##Introduction
This project analyzes Netflix's content library using SQL to gain insights into various aspects such as content type distribution, rating trends, genre classification, and regional content availability. The dataset includes information on movies and TV shows available on Netflix, including details like release year, duration, country, director, and description.
##Dataset Information
The dataset contains the following columns:
show_id
type (Movie or TV Show)
title
director
casts
country
date_added
release_year
rating
duration
listed_in (Genres)
description
##Business Problems Solved
Count the number of movies vs TV shows
Identify the most common ratings
List movies released in a specific year
Find the top 5 countries with the most content
Identify the longest movie
Find content added in the last 5 years
List movies and TV shows by a specific director
Identify TV shows with more than 5 seasons
Count content items in each genre
Analyze India's content release trends
List all documentary movies
Identify content without a director
Find movies featuring specific actors in the last 10 years
Identify the top 10 actors appearing in the most Indian movies
Categorize content based on keywords like kill and violence
##SQL Techniques Used
Aggregate functions like count and max
String functions like string_to_array and split_part
Window functions like rank() over()
Date functions like to_date() and extract()

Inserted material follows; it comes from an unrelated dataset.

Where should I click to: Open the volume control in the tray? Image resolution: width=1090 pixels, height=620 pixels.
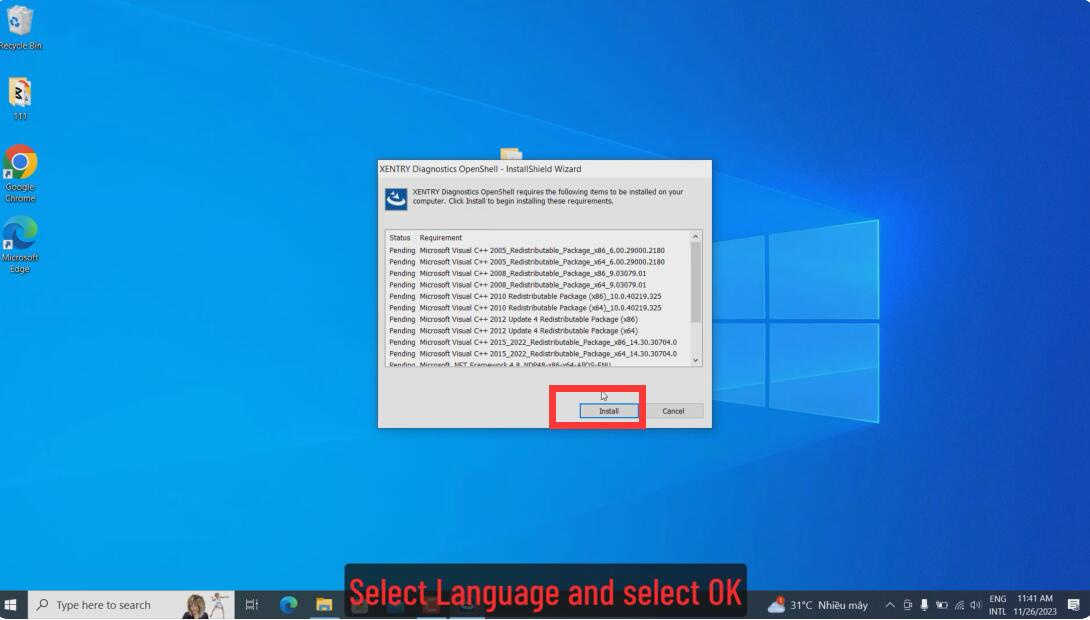pyautogui.click(x=975, y=605)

Filtering with where and ilike
##How to Use
-
Load the dataset into a SQL database
-
Run the provided queries to extract insights
-
Modify the queries to explore additional patterns
##Tools Used
PostgreSQL for SQL queries and analysis
Data manipulation and extraction using SQL functions
Conclusion
This project provides key insights into Netflix’s content distribution and trends using SQL. The queries help understand content availability, genre trends, and actor participation, making it useful for business and entertainment analytics.